De la part d’un président de la République française et laïque, les propos étonnent. Ou agacent. « En défendant l’idée selon laquelle la religion serait seule capable de donner du « sens », Nicolas Sarkozy ne considère pas les personnes agnostiques ou athées, arguë Alain Boyer, professeur de philosophie morale et politique à la Sorbonne. En affirmant que les instituteurs ne sont pas capables de transmettre les valeurs suprêmes comme le font les religieux, le président exclut des gens comme moi. Ce n’est pas son rôle, même si ce n’est pas suffisant à mes yeux pour craindre un changement radical de la conception républicaine de la laïcité. »

La gauche, elle, dénonce « une vieille rengaine de la droite la plus cléricale » et craint une remise en question de la loi de 1905 sur la séparation de l’Eglise et de l’Etat. Alors ministre de l’Intérieur, Nicolas Sarkozy avait déjà évoqué son intention de modifier le texte. « Il paraît très difficile dans les faits de revenir sur une telle loi ; tous les Français sont élevés selon le principe de la laïcité. Ils y sont attachés, y compris les croyants », relève Claude Dargent, directeur du département de sociologie de l’Université Paris8 et spécialiste des questions religieuses et politiques. Seule exception : l’Alsace-Moselle. Allemande lors du vote soumis par Aristide Briand aux députés français, la région vit toujours sous le régime du concordat.

Nicolas Sarkozy défend le concept de « laïcité positive », visant à considérer les religions comme des « atouts » et non plus des « dangers ». « C’est un pléonasme, la laïcité telle qu’elle a été pensée dans la culture française est forcément positive puisqu’elle entend mettre toutes les religions sur un pied d’égalité », rappelle Claude Dargent.
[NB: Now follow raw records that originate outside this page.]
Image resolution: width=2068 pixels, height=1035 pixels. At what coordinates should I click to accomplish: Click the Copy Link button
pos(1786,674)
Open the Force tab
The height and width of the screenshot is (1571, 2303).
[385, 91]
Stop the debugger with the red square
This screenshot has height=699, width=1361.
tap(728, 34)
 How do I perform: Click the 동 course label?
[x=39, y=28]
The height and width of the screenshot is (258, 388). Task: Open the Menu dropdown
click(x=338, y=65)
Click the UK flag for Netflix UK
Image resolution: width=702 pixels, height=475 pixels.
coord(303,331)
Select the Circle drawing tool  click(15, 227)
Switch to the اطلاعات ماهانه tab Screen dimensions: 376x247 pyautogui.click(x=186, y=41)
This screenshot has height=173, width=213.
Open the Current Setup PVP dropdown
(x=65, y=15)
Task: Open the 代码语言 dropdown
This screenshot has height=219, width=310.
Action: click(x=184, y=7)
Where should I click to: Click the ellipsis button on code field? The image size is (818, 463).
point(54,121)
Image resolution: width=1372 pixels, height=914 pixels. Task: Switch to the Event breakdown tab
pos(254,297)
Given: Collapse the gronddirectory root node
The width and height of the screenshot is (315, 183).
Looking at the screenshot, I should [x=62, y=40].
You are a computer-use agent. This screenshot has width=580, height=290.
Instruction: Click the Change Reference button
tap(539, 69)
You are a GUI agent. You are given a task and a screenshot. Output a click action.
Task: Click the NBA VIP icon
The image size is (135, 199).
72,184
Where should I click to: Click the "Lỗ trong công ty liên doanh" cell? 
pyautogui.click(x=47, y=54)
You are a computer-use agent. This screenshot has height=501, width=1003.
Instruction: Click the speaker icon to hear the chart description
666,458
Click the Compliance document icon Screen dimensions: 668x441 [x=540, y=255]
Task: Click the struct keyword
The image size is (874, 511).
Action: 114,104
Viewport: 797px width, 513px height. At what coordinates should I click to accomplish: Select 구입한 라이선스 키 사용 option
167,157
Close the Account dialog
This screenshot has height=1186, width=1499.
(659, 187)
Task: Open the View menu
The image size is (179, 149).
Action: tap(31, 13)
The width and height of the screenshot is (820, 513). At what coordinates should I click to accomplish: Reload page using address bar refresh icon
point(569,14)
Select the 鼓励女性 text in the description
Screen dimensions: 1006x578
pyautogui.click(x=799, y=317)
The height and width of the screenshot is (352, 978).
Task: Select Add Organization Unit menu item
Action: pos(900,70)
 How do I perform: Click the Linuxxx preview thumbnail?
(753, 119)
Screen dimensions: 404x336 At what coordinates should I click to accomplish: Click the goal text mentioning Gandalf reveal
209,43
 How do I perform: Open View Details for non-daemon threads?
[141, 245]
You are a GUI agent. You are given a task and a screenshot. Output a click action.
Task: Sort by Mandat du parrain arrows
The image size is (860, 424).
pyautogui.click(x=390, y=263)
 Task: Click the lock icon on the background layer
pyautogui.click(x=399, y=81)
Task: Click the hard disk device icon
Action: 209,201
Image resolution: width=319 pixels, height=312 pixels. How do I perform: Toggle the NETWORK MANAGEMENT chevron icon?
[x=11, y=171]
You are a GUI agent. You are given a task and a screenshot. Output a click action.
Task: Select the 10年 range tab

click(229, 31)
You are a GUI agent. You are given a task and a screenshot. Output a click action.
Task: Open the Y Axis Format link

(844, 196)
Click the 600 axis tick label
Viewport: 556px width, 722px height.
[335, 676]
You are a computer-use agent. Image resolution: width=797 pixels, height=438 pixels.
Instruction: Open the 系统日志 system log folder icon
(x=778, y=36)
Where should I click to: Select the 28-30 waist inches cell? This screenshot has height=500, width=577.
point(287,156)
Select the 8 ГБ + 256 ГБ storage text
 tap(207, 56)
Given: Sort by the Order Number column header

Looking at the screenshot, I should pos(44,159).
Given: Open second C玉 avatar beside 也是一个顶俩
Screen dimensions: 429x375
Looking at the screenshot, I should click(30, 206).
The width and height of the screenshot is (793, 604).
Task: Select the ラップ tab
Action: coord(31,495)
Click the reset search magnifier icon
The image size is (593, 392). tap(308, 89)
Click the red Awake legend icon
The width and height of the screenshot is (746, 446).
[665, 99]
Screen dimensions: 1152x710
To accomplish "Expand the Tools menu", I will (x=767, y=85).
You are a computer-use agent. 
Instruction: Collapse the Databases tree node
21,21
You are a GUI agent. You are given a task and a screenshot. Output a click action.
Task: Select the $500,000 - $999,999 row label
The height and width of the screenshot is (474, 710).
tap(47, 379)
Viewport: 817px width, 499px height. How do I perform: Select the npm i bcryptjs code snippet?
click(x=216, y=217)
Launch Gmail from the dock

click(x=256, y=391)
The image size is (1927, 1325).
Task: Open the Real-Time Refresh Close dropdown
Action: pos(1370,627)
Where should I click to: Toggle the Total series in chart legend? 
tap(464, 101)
Nombre d’observateurs remettent en cause la crédibilité d’un président « bling-bling » en matière de dévotion. « Nicolas Sarkozy ne donne pas le sentiment d’être très porté vers la spiritualité, souligne Dominique Reynié, chercheur au Centre d’étude de la vie politique française. Il est très tourné vers le monde du luxe et de l’argent. Annoncer son divorce le 18 octobre et son remariage le 8 janvier n’est pas très catholique. Pas plus que de présenter le comique Jean-Marie Bigard à Benoît XVI ! »

Certains, dès lors, avancent que le chef de l’Etat tente de rassurer son électorat le plus conservateur, quelque peu effarouché par l’entrée en scène de Carla Bruni, son air moqueur, sa guitare et sa liste d’hommes conquis. « Comme à son habitude, il veut déplacer la polémique. On l’attaque sur son style et sur la baisse du pouvoir d’achat, il lance un débat sur la laïcité », note encore Dominique Reynié. « Nicolas Sarkozy veut être actif sur tous les fronts ; il n’y a pas de raison que celui-là échappe à la rupture. D’autant qu’il s’agit d’une rupture qui ne coûte pas très cher », raille Claude Dargent.

Hier soir, lors de la présentation de ses vœux aux autorités religieuses du pays, le chef de l’Elysée a défendu son attachement au « principe de la laïcité » qui doit être fondé, selon lui, sur la reconnaissance du « sentiment religieux ».